◆ **Given data**:
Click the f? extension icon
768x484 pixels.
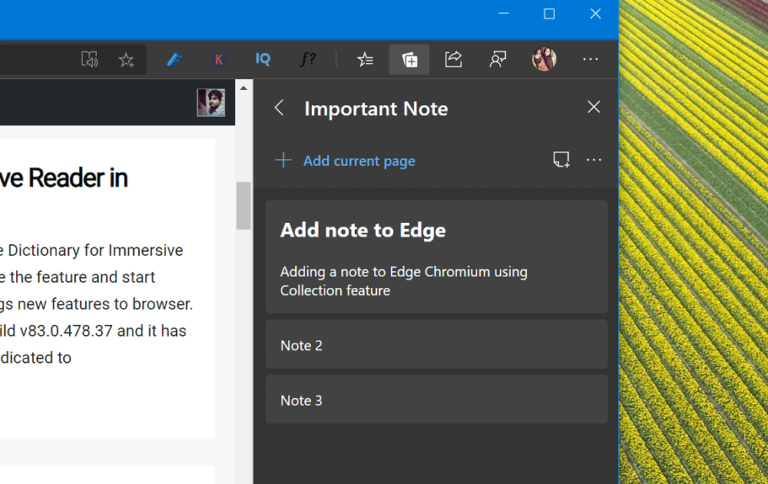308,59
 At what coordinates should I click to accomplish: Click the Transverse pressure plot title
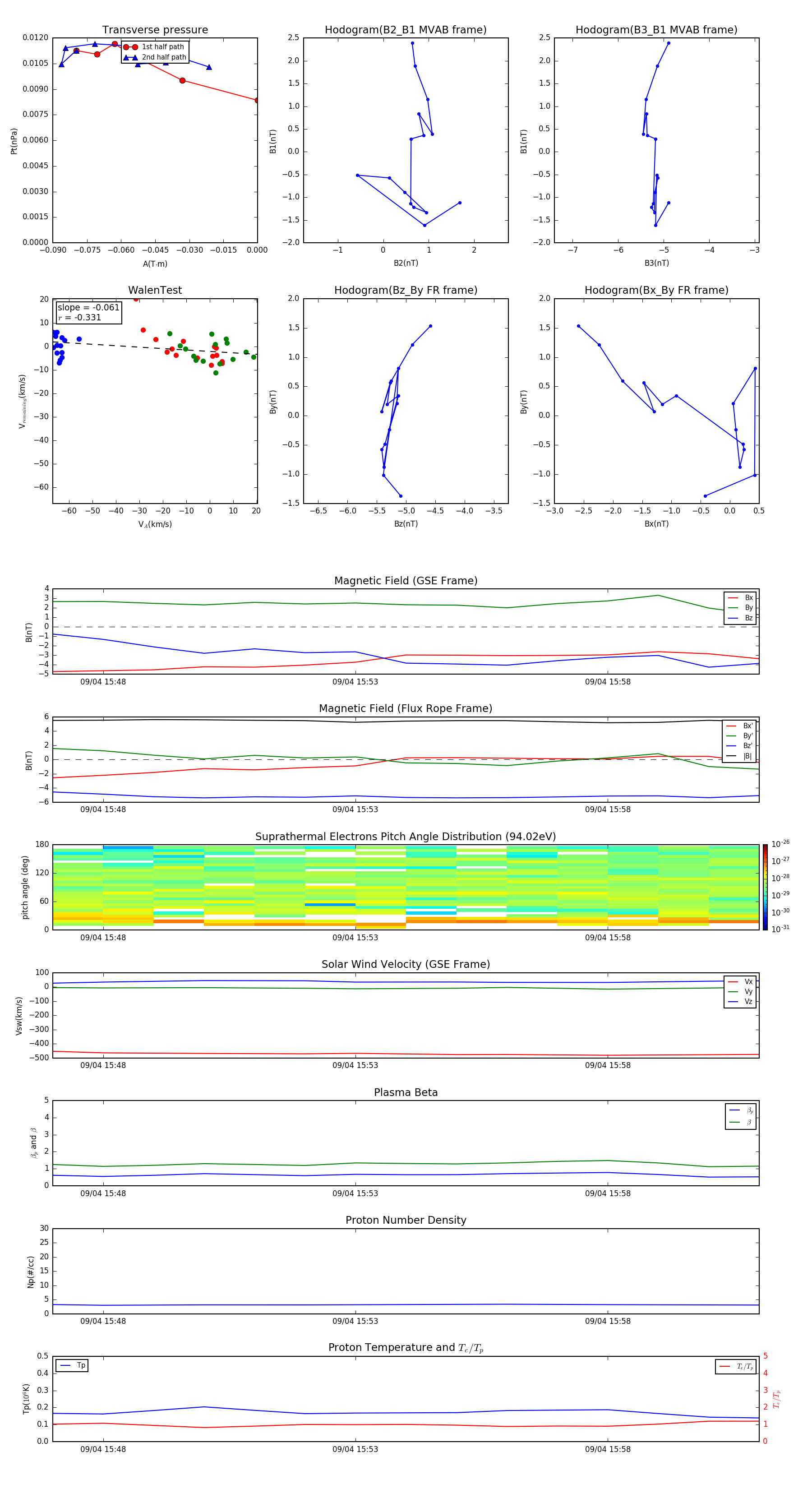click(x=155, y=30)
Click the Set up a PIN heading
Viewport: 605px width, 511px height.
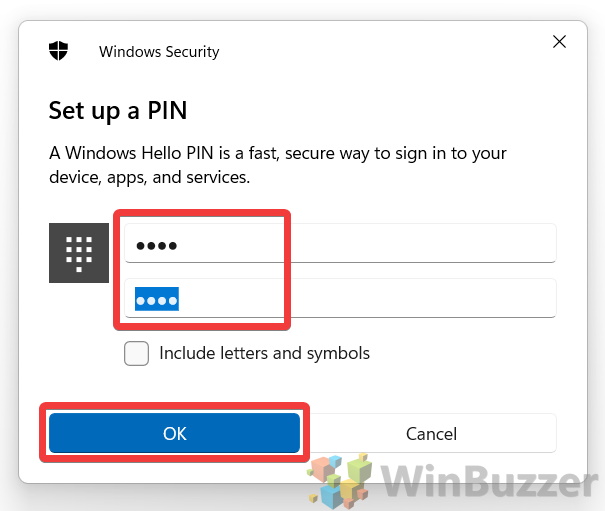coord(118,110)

◆ **Work to complete**: Retype the listing exactly. Skip every picture.

◆ **Reply**:
Click the f? extension icon
768x484 pixels.
308,59
 At what coordinates should I click to accomplish: Click the Transverse pressure plot title
click(x=155, y=30)
Click the Set up a PIN heading
Viewport: 605px width, 511px height.
coord(118,110)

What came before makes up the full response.